_REQUIRED WORK:_ Begin at the line with "The image size is (1555, 784)." and return each line through the final one of the listing below, exactly as written.

_INFORMATION SUPPLIED:_
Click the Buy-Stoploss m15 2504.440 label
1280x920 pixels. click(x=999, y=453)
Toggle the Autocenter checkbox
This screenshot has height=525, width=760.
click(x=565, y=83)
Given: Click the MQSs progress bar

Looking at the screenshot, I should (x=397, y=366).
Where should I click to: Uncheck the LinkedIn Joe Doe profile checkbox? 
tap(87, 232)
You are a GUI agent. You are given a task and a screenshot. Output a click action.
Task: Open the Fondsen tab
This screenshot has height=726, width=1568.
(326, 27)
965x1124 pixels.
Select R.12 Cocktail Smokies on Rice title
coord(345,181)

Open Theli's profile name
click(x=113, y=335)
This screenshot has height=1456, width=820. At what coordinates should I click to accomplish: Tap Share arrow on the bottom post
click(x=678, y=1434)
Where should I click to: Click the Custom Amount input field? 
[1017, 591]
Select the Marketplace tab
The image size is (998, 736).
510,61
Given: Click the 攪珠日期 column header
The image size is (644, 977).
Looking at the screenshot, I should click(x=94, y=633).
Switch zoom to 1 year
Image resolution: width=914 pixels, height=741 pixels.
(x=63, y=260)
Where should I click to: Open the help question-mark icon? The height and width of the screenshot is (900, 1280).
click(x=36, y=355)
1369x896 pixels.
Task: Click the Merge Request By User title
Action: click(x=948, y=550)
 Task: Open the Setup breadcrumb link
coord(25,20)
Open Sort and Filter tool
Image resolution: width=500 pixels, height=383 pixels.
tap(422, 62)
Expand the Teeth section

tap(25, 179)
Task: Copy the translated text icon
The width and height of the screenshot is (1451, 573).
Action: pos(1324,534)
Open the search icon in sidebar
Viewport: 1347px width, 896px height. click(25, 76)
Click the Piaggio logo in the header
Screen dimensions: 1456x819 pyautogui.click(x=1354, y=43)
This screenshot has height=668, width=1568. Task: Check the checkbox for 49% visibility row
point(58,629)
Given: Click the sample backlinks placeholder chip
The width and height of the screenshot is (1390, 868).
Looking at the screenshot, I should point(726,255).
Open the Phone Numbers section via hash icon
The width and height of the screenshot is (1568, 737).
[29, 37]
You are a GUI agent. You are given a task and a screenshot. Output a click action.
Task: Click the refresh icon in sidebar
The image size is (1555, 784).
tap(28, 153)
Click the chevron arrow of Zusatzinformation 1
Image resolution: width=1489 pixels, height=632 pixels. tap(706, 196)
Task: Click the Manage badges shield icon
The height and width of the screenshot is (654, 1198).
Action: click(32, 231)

_PROBLEM SOLUTION:_
The image size is (1555, 784).
tap(28, 153)
Click the chevron arrow of Zusatzinformation 1
Image resolution: width=1489 pixels, height=632 pixels. tap(706, 196)
Task: Click the Manage badges shield icon
The height and width of the screenshot is (654, 1198).
Action: click(32, 231)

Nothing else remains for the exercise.